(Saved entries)
—————
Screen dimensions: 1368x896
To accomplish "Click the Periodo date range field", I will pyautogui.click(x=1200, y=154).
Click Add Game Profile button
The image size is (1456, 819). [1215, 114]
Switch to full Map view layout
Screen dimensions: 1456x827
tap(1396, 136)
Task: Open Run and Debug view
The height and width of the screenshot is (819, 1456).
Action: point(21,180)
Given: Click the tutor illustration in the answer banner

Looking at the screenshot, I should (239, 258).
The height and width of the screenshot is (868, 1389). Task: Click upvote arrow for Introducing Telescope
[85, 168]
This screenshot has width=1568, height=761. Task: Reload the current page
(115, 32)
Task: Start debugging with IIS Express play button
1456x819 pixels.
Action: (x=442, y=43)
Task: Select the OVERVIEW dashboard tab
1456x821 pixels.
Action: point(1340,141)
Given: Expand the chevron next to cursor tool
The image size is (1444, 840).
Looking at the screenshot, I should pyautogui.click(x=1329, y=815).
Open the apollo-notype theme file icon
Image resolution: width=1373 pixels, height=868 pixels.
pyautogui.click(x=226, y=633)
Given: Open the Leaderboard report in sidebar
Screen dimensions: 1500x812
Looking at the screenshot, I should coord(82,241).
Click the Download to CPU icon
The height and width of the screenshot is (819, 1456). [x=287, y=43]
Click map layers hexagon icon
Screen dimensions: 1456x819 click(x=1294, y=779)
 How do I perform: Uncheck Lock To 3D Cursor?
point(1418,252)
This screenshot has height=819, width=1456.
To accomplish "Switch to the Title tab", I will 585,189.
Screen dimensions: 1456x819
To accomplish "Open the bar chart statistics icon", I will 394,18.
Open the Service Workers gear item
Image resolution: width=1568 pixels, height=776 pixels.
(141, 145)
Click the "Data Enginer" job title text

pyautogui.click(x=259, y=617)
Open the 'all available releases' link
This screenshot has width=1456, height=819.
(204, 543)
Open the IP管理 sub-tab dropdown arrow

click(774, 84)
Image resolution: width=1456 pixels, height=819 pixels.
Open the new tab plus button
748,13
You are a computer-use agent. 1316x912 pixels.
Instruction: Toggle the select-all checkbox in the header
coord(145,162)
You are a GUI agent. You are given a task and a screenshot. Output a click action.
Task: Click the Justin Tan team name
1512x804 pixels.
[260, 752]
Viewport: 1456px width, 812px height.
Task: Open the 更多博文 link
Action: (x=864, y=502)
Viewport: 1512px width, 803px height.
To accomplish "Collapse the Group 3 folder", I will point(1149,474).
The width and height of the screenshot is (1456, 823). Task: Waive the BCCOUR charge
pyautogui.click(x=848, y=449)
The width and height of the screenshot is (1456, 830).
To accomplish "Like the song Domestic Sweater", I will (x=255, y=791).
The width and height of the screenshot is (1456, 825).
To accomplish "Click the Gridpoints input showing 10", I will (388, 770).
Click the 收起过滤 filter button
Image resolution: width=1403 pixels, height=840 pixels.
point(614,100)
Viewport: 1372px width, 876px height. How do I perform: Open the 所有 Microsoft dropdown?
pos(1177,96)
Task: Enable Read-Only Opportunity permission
—————
Word for word, return the entire set of entries.

* ANSWER TO THIS PROBLEM *
Screen dimensions: 1368x896
To accomplish "Click the Periodo date range field", I will pyautogui.click(x=1200, y=154).
Click Add Game Profile button
The image size is (1456, 819). [1215, 114]
Switch to full Map view layout
Screen dimensions: 1456x827
tap(1396, 136)
Task: Open Run and Debug view
The height and width of the screenshot is (819, 1456).
Action: point(21,180)
Given: Click the tutor illustration in the answer banner

Looking at the screenshot, I should (239, 258).
The height and width of the screenshot is (868, 1389). Task: Click upvote arrow for Introducing Telescope
[85, 168]
This screenshot has width=1568, height=761. Task: Reload the current page
(115, 32)
Task: Start debugging with IIS Express play button
1456x819 pixels.
Action: (x=442, y=43)
Task: Select the OVERVIEW dashboard tab
1456x821 pixels.
Action: point(1340,141)
Given: Expand the chevron next to cursor tool
The image size is (1444, 840).
Looking at the screenshot, I should pyautogui.click(x=1329, y=815).
Open the apollo-notype theme file icon
Image resolution: width=1373 pixels, height=868 pixels.
pyautogui.click(x=226, y=633)
Given: Open the Leaderboard report in sidebar
Screen dimensions: 1500x812
Looking at the screenshot, I should coord(82,241).
Click the Download to CPU icon
The height and width of the screenshot is (819, 1456). [x=287, y=43]
Click map layers hexagon icon
Screen dimensions: 1456x819 click(x=1294, y=779)
 How do I perform: Uncheck Lock To 3D Cursor?
point(1418,252)
This screenshot has height=819, width=1456.
To accomplish "Switch to the Title tab", I will 585,189.
Screen dimensions: 1456x819
To accomplish "Open the bar chart statistics icon", I will 394,18.
Open the Service Workers gear item
Image resolution: width=1568 pixels, height=776 pixels.
(141, 145)
Click the "Data Enginer" job title text

pyautogui.click(x=259, y=617)
Open the 'all available releases' link
This screenshot has width=1456, height=819.
(204, 543)
Open the IP管理 sub-tab dropdown arrow

click(774, 84)
Image resolution: width=1456 pixels, height=819 pixels.
Open the new tab plus button
748,13
You are a computer-use agent. 1316x912 pixels.
Instruction: Toggle the select-all checkbox in the header
coord(145,162)
You are a GUI agent. You are given a task and a screenshot. Output a click action.
Task: Click the Justin Tan team name
1512x804 pixels.
[260, 752]
Viewport: 1456px width, 812px height.
Task: Open the 更多博文 link
Action: (x=864, y=502)
Viewport: 1512px width, 803px height.
To accomplish "Collapse the Group 3 folder", I will point(1149,474).
The width and height of the screenshot is (1456, 823). Task: Waive the BCCOUR charge
pyautogui.click(x=848, y=449)
The width and height of the screenshot is (1456, 830).
To accomplish "Like the song Domestic Sweater", I will (x=255, y=791).
The width and height of the screenshot is (1456, 825).
To accomplish "Click the Gridpoints input showing 10", I will (388, 770).
Click the 收起过滤 filter button
Image resolution: width=1403 pixels, height=840 pixels.
point(614,100)
Viewport: 1372px width, 876px height. How do I perform: Open the 所有 Microsoft dropdown?
pos(1177,96)
Task: Enable Read-Only Opportunity permission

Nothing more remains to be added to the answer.